***** Dataset excerpts

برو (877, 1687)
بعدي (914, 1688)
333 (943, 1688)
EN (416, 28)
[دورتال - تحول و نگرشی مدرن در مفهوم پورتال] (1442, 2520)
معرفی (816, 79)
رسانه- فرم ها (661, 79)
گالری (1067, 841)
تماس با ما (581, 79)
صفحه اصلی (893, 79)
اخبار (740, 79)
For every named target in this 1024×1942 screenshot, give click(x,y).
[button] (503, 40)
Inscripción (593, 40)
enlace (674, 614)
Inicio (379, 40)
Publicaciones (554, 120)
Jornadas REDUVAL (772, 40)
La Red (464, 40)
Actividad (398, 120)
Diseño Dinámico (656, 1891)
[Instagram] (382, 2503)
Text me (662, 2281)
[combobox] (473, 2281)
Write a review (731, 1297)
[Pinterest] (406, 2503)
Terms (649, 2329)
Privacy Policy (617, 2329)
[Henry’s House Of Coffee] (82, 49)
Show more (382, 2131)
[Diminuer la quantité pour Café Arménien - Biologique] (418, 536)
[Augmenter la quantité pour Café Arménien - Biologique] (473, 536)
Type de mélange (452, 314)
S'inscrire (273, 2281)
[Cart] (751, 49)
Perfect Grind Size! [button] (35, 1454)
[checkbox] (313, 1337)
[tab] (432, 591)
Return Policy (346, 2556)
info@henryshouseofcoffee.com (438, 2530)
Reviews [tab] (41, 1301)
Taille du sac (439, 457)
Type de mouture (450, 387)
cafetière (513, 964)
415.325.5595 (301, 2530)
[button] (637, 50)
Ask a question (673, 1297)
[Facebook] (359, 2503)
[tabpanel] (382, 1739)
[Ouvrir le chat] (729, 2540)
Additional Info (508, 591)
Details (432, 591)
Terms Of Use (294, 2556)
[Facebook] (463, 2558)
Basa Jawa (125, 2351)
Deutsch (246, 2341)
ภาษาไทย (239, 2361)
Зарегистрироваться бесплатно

**********

*What you need to do:* Write down the full listing again, exactly.

*Result of this task:*
برو (877, 1687)
بعدي (914, 1688)
333 (943, 1688)
EN (416, 28)
[دورتال - تحول و نگرشی مدرن در مفهوم پورتال] (1442, 2520)
معرفی (816, 79)
رسانه- فرم ها (661, 79)
گالری (1067, 841)
تماس با ما (581, 79)
صفحه اصلی (893, 79)
اخبار (740, 79)
For every named target in this 1024×1942 screenshot, give click(x,y).
[button] (503, 40)
Inscripción (593, 40)
enlace (674, 614)
Inicio (379, 40)
Publicaciones (554, 120)
Jornadas REDUVAL (772, 40)
La Red (464, 40)
Actividad (398, 120)
Diseño Dinámico (656, 1891)
[Instagram] (382, 2503)
Text me (662, 2281)
[combobox] (473, 2281)
Write a review (731, 1297)
[Pinterest] (406, 2503)
Terms (649, 2329)
Privacy Policy (617, 2329)
[Henry’s House Of Coffee] (82, 49)
Show more (382, 2131)
[Diminuer la quantité pour Café Arménien - Biologique] (418, 536)
[Augmenter la quantité pour Café Arménien - Biologique] (473, 536)
Type de mélange (452, 314)
S'inscrire (273, 2281)
[Cart] (751, 49)
Perfect Grind Size! [button] (35, 1454)
[checkbox] (313, 1337)
[tab] (432, 591)
Return Policy (346, 2556)
info@henryshouseofcoffee.com (438, 2530)
Reviews [tab] (41, 1301)
Taille du sac (439, 457)
Type de mouture (450, 387)
cafetière (513, 964)
415.325.5595 (301, 2530)
[button] (637, 50)
Ask a question (673, 1297)
[Facebook] (359, 2503)
[tabpanel] (382, 1739)
[Ouvrir le chat] (729, 2540)
Additional Info (508, 591)
Details (432, 591)
Terms Of Use (294, 2556)
[Facebook] (463, 2558)
Basa Jawa (125, 2351)
Deutsch (246, 2341)
ภาษาไทย (239, 2361)
Зарегистрироваться бесплатно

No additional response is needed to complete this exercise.